═══ MATERIAL SUPPLIED
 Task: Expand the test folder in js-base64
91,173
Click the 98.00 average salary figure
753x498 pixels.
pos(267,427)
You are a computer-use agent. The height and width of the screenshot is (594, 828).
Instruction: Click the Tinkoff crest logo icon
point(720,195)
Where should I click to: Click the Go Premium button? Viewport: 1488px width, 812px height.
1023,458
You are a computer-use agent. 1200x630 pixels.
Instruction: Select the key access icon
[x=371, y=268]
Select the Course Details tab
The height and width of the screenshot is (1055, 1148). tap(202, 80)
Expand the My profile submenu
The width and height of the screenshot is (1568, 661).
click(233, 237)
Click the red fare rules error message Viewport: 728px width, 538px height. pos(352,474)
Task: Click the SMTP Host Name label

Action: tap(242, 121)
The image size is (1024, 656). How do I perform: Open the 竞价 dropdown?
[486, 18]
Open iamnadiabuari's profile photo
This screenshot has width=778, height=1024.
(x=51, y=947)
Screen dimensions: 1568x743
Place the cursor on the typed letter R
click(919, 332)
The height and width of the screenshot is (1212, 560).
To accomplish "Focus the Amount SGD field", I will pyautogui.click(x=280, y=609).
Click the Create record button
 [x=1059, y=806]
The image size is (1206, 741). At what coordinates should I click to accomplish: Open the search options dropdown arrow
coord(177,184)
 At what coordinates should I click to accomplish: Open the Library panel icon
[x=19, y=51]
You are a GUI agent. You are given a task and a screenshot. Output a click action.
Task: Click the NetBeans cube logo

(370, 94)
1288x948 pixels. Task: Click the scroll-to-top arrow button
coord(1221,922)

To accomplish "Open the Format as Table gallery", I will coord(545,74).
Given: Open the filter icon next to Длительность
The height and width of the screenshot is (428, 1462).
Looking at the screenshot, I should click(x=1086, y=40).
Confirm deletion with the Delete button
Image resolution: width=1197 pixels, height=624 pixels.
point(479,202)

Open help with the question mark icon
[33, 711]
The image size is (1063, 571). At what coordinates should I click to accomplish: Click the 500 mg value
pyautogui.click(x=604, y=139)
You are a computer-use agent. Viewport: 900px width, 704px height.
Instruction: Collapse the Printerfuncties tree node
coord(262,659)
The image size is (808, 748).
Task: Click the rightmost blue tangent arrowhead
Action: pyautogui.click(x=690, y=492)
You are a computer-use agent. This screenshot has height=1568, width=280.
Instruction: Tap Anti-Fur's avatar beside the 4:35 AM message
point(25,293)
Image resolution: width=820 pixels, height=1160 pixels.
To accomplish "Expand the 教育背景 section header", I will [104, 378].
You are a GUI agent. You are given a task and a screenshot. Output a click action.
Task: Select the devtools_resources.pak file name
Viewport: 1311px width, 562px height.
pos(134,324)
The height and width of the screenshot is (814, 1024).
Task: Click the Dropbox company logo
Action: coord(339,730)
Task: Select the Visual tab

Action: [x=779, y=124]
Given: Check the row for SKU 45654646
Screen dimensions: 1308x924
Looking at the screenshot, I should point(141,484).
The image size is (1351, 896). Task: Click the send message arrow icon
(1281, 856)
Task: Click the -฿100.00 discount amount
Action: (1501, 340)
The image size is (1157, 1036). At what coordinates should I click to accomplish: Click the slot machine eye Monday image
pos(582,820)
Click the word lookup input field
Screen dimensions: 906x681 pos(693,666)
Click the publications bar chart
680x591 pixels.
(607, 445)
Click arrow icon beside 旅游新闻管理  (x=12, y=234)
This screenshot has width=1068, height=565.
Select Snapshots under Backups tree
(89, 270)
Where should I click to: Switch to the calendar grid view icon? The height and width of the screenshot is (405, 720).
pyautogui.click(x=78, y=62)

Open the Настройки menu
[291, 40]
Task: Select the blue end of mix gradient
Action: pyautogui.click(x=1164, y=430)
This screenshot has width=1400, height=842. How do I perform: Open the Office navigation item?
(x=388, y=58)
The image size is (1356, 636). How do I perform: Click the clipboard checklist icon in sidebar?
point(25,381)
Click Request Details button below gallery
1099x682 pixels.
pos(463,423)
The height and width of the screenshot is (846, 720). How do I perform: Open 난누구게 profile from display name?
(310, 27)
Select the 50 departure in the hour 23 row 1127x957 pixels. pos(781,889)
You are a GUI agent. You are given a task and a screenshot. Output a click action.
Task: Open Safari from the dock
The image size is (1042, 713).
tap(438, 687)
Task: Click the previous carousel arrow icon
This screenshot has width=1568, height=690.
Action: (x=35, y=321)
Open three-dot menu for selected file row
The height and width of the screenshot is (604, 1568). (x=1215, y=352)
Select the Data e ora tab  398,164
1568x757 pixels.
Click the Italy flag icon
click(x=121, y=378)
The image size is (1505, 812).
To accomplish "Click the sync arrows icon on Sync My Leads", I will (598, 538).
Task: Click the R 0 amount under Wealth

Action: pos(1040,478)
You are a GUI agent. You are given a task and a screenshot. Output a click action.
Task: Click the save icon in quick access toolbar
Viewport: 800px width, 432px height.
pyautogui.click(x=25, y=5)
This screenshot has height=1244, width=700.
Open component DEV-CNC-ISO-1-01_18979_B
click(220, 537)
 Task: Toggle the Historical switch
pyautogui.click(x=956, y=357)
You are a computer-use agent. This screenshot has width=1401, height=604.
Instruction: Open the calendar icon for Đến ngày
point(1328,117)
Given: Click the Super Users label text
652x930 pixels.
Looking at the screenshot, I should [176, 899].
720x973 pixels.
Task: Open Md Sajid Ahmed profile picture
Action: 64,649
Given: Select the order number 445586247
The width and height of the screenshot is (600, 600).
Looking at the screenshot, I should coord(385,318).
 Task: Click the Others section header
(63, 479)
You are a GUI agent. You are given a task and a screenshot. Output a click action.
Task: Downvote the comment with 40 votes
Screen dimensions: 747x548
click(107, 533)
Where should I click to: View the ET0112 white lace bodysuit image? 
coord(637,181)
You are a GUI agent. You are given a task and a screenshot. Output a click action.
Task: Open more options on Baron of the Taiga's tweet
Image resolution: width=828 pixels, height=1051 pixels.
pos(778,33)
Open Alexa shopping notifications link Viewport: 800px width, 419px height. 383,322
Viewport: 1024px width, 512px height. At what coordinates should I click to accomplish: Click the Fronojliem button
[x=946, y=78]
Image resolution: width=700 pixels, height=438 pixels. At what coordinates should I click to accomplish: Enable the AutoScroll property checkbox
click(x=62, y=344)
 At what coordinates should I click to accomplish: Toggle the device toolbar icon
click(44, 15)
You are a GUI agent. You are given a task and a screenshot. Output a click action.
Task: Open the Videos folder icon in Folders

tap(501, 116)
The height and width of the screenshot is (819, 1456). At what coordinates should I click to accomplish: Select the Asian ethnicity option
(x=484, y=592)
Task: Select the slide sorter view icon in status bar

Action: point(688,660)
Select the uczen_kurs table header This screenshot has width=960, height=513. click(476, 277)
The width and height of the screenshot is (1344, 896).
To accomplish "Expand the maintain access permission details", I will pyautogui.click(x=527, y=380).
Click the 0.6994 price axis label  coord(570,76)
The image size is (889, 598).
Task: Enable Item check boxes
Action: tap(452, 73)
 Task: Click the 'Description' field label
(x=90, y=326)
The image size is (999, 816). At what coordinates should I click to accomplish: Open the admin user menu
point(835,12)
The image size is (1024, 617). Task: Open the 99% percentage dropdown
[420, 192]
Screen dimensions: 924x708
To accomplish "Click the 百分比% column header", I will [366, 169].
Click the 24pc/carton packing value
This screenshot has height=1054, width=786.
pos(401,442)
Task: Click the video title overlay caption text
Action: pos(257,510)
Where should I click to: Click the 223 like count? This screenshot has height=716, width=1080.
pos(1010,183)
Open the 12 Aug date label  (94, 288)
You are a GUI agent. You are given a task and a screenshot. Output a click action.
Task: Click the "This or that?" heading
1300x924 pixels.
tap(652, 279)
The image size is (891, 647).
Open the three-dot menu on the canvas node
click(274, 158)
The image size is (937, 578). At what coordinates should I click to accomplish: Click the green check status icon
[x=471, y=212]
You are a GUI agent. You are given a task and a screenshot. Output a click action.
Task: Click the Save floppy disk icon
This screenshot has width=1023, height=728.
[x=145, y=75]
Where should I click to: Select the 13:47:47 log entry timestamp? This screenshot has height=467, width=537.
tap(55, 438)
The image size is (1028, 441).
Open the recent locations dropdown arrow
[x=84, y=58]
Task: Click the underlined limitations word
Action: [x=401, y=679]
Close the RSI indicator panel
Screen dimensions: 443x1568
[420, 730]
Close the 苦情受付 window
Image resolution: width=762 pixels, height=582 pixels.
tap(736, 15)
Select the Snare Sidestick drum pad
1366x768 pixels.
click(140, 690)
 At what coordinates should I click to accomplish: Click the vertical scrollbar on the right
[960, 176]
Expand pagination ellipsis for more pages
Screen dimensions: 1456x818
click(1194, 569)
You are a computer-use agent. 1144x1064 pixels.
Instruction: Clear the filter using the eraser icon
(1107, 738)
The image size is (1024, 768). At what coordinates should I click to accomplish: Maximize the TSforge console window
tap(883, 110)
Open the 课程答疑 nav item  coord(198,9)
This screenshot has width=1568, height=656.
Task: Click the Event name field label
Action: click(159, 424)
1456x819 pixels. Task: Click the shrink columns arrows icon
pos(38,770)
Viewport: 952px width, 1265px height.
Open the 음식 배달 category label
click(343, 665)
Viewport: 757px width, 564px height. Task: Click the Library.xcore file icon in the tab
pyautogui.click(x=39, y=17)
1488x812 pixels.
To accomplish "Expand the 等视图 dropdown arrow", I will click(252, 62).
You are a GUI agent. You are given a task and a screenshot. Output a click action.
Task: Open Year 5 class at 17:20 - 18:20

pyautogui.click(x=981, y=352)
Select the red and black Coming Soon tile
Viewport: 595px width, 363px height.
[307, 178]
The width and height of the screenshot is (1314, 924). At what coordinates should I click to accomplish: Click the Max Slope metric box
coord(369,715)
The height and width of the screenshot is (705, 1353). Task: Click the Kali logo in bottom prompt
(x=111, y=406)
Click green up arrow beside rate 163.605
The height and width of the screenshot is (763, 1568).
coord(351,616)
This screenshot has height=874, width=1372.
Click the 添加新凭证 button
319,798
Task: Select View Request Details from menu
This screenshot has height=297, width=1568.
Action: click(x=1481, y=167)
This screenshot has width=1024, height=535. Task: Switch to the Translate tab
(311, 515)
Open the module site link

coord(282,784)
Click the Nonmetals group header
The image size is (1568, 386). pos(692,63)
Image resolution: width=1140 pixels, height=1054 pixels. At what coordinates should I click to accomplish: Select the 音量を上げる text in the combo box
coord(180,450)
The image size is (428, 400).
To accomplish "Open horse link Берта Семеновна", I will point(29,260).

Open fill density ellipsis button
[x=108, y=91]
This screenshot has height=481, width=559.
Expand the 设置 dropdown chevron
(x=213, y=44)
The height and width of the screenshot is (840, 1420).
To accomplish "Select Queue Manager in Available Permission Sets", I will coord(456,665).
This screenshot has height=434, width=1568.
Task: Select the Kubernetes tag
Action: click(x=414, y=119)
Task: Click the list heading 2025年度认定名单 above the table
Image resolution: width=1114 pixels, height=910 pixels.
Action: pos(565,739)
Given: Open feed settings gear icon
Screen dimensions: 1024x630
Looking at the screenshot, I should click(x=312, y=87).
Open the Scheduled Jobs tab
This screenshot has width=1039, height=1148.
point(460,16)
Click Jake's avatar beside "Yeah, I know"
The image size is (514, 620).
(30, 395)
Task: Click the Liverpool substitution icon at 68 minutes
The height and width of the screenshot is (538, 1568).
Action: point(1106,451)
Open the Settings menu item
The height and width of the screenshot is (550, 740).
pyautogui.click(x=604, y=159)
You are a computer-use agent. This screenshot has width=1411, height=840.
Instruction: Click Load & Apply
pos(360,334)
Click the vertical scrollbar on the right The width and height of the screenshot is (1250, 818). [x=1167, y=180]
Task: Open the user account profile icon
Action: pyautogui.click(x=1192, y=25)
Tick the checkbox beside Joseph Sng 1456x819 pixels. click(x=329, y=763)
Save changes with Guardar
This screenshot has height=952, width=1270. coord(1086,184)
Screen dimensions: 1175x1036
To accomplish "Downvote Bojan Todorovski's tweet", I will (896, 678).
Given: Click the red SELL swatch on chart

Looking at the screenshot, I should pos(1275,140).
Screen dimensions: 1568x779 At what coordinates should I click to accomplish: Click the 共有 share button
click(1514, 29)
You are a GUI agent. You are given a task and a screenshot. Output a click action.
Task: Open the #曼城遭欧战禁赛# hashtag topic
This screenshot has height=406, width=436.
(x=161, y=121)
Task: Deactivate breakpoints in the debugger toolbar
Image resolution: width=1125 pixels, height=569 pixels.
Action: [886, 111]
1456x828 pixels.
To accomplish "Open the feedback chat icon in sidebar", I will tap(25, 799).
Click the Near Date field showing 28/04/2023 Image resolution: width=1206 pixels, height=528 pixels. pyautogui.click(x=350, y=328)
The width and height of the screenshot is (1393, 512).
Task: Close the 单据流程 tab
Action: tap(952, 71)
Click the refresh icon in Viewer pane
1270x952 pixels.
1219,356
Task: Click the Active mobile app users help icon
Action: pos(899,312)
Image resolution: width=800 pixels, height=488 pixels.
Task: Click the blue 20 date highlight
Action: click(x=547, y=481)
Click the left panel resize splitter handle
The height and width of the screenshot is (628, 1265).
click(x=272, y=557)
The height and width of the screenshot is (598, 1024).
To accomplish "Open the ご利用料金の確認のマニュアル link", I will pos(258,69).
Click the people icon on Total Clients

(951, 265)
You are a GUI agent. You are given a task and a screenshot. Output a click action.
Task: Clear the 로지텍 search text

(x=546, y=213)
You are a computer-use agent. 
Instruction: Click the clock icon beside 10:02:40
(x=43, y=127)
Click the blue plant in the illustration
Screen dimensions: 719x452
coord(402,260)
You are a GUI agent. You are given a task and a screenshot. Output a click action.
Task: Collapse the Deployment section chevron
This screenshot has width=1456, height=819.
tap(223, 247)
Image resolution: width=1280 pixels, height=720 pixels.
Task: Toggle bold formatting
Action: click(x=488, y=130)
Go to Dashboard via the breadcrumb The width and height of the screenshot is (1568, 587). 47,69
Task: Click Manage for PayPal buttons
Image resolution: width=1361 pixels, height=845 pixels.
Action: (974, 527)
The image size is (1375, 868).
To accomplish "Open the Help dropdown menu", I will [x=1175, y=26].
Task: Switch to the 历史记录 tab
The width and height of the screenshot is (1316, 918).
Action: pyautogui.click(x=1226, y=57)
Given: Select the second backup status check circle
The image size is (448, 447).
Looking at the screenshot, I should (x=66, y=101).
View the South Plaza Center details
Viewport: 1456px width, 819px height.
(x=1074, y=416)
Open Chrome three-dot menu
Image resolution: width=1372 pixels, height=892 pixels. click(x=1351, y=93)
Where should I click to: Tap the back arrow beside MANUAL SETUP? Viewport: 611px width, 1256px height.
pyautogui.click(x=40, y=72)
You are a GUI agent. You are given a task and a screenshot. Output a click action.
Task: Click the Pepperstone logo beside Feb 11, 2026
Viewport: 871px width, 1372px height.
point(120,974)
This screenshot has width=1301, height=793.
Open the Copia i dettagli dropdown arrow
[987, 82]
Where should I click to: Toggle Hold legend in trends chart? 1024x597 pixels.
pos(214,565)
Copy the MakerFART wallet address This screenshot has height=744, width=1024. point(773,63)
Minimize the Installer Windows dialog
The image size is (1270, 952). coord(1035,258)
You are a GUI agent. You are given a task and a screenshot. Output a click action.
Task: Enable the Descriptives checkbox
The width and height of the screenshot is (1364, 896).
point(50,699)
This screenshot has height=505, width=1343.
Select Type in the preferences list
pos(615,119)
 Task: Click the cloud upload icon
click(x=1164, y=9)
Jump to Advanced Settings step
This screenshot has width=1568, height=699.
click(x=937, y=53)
══════
GOAL OF THE EXERCISE
Reproduce the items word for word, from the very beginning through the line containing "coord(1221,922)", with that line included.

FULL OUTPUT
 Task: Expand the test folder in js-base64
91,173
Click the 98.00 average salary figure
753x498 pixels.
pos(267,427)
You are a computer-use agent. The height and width of the screenshot is (594, 828).
Instruction: Click the Tinkoff crest logo icon
point(720,195)
Where should I click to: Click the Go Premium button? Viewport: 1488px width, 812px height.
1023,458
You are a computer-use agent. 1200x630 pixels.
Instruction: Select the key access icon
[x=371, y=268]
Select the Course Details tab
The height and width of the screenshot is (1055, 1148). tap(202, 80)
Expand the My profile submenu
The width and height of the screenshot is (1568, 661).
click(233, 237)
Click the red fare rules error message Viewport: 728px width, 538px height. pos(352,474)
Task: Click the SMTP Host Name label

Action: tap(242, 121)
The image size is (1024, 656). How do I perform: Open the 竞价 dropdown?
[486, 18]
Open iamnadiabuari's profile photo
This screenshot has width=778, height=1024.
(x=51, y=947)
Screen dimensions: 1568x743
Place the cursor on the typed letter R
click(919, 332)
The height and width of the screenshot is (1212, 560).
To accomplish "Focus the Amount SGD field", I will pyautogui.click(x=280, y=609).
Click the Create record button
 [x=1059, y=806]
The image size is (1206, 741). At what coordinates should I click to accomplish: Open the search options dropdown arrow
coord(177,184)
 At what coordinates should I click to accomplish: Open the Library panel icon
[x=19, y=51]
You are a GUI agent. You are given a task and a screenshot. Output a click action.
Task: Click the NetBeans cube logo

(370, 94)
1288x948 pixels. Task: Click the scroll-to-top arrow button
coord(1221,922)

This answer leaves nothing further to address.